### Directions for this task
Reproduce the following data verbatim, line for line.

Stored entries
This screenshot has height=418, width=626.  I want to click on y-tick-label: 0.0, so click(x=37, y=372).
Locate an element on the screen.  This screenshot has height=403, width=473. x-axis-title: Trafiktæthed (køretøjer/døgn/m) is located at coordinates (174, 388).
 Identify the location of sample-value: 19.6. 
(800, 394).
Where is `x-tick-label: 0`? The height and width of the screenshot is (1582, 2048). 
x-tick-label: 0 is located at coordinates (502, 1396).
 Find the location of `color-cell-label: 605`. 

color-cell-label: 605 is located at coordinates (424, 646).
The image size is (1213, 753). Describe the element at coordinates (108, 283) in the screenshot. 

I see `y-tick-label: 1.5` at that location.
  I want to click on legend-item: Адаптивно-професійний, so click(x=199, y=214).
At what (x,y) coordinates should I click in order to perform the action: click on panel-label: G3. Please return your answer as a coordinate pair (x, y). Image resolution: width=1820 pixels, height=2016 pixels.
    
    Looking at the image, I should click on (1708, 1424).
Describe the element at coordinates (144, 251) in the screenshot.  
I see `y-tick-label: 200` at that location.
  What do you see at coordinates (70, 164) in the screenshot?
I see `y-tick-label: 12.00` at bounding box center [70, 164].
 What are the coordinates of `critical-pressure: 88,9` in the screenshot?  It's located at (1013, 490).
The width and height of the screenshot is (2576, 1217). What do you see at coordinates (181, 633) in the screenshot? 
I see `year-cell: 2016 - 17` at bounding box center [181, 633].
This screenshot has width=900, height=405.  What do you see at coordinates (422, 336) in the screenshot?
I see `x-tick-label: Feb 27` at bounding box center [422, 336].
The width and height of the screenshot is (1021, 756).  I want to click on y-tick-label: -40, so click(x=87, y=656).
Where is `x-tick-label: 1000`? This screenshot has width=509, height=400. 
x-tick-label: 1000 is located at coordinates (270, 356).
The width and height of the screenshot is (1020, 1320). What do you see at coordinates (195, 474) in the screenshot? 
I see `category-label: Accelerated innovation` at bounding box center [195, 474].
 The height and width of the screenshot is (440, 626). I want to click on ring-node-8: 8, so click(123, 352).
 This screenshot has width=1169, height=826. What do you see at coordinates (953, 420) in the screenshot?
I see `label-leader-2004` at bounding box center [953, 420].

### Exercise output
This screenshot has height=418, width=626.  I want to click on y-tick-label: 0.0, so click(x=37, y=372).
Locate an element on the screen.  This screenshot has height=403, width=473. x-axis-title: Trafiktæthed (køretøjer/døgn/m) is located at coordinates (174, 388).
 Identify the location of sample-value: 19.6. 
(800, 394).
Where is `x-tick-label: 0`? The height and width of the screenshot is (1582, 2048). 
x-tick-label: 0 is located at coordinates (502, 1396).
 Find the location of `color-cell-label: 605`. 

color-cell-label: 605 is located at coordinates (424, 646).
The image size is (1213, 753). Describe the element at coordinates (108, 283) in the screenshot. 

I see `y-tick-label: 1.5` at that location.
  I want to click on legend-item: Адаптивно-професійний, so click(x=199, y=214).
At what (x,y) coordinates should I click in order to perform the action: click on panel-label: G3. Please return your answer as a coordinate pair (x, y). Image resolution: width=1820 pixels, height=2016 pixels.
    
    Looking at the image, I should click on (1708, 1424).
Describe the element at coordinates (144, 251) in the screenshot.  
I see `y-tick-label: 200` at that location.
  What do you see at coordinates (70, 164) in the screenshot?
I see `y-tick-label: 12.00` at bounding box center [70, 164].
 What are the coordinates of `critical-pressure: 88,9` in the screenshot?  It's located at (1013, 490).
The width and height of the screenshot is (2576, 1217). What do you see at coordinates (181, 633) in the screenshot? 
I see `year-cell: 2016 - 17` at bounding box center [181, 633].
This screenshot has width=900, height=405.  What do you see at coordinates (422, 336) in the screenshot?
I see `x-tick-label: Feb 27` at bounding box center [422, 336].
The width and height of the screenshot is (1021, 756).  I want to click on y-tick-label: -40, so click(x=87, y=656).
Where is `x-tick-label: 1000`? This screenshot has width=509, height=400. 
x-tick-label: 1000 is located at coordinates (270, 356).
The width and height of the screenshot is (1020, 1320). What do you see at coordinates (195, 474) in the screenshot? 
I see `category-label: Accelerated innovation` at bounding box center [195, 474].
 The height and width of the screenshot is (440, 626). I want to click on ring-node-8: 8, so click(123, 352).
 This screenshot has width=1169, height=826. What do you see at coordinates (953, 420) in the screenshot?
I see `label-leader-2004` at bounding box center [953, 420].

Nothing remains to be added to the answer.